A palavra silêncio, segundo a definição encontrada nos dicionários, é ausência de barulho. Em termos de espiritualidade, o silêncio é mais que isso. É força e caminho propício à introspecção e à meditação que, por sua vez, significa saúde. Energia a recarregar as baterias do contentamento, da fé, da tolerância e do amor. Aclara o poder de observação e de entendimento dos mistérios que nos cercam.

O exercício do silêncio é tão importante quanto a prática da palavra, nos dizem os místicos.

Ao perguntarmos, se uma enorme árvore cair numa floresta, haverá barulho? Obteremos como resposta um sim, se houver lá, alguém para ouvir.

Estranhos Seres somos todos nós, que necessitamos do barulho para não nos sentirmos sós. De certa forma o barulho nos faz companhia. Vejamos bem. Na maioria das vezes ao entrarmos em casa e percebermos que não há ninguém lá, ligamos o rádio, a TV, o computador, ou simplesmente atentamos para os sons da rua, motores ou buzinas dos carros, cães latindo, crianças brincando. Por outro lado, se lá estiver um de nossos familiares, sentimos a enorme necessidade de relatar a experiência do dia, e como ainda somos pouco evoluídos, escolhemos os piores fatos. Contamos nos mínimos detalhes.
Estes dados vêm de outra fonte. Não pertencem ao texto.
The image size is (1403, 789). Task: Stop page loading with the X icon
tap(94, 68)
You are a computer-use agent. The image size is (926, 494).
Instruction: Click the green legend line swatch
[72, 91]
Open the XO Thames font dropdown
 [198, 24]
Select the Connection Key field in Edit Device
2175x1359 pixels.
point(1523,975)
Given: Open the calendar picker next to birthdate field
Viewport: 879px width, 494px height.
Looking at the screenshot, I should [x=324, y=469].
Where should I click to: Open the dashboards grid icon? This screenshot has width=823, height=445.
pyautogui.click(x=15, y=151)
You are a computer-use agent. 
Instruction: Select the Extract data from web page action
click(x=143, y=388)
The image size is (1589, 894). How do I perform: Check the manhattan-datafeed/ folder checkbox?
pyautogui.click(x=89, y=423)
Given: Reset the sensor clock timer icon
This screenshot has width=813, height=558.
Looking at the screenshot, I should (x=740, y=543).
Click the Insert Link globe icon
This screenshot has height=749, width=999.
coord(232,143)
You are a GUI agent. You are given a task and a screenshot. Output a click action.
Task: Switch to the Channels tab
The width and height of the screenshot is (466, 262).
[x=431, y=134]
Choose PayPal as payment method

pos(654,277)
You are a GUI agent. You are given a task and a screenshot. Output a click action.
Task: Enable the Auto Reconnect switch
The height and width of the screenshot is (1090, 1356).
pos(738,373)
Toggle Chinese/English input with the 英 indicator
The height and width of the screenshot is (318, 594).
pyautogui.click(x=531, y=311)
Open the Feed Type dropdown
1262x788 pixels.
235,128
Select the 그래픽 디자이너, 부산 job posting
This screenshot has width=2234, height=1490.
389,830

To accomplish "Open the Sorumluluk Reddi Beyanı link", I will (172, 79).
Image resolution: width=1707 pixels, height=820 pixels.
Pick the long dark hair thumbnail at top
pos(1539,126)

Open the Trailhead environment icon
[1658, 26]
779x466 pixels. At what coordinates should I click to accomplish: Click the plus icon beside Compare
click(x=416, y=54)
Porém, os homens preferem falar com seus próprios pensamentos.

O silêncio, de certa forma, costuma representar uma ameaça, para a maioria de nós. Usamos as palavras para nos defender. É no mínimo risível, mas costumamos interpelar o “silencioso”: - Aconteceu alguma coisa? Você está bravo? Chateado? Tentamos interpretar o silêncio. Quem nunca sentiu vontade de ter o poder de ler pensamentos de vez em quando? Claro que qualquer um, dotado de um pouco de sensibilidade poderá perceber que o silêncio “fala”, muitas vezes chega a gritar bem alto.

Leon Denis em seu livro, O problema do ser, do destino e da dor, diz que o pensamento é criador (...) produz formas, imagens na matéria sutil de que o corpo fluídico é composto, gerando nossas palavras e ações (...). Não atua somente em nós, mas também em roda de nós influenciando nossos semelhantes para o bem ou para o mal.

Portanto, não basta calar a boca, é preciso silenciar a mente e aquietar o coração.

Difícil tarefa a nossa, expressar o silêncio que fale de pureza, de bondade, de amor, da divindade que habita cada um de nós.

Silenciar a reprovação, a opressão, o desencorajamento, o julgamento, a condenação. É urgente a necessidade de acabar com o barulho e os ruídos internos.

Lembremos que a boca fala do que o coração está cheio, somente em silêncio poderemos ouvir o som da voz de Deus.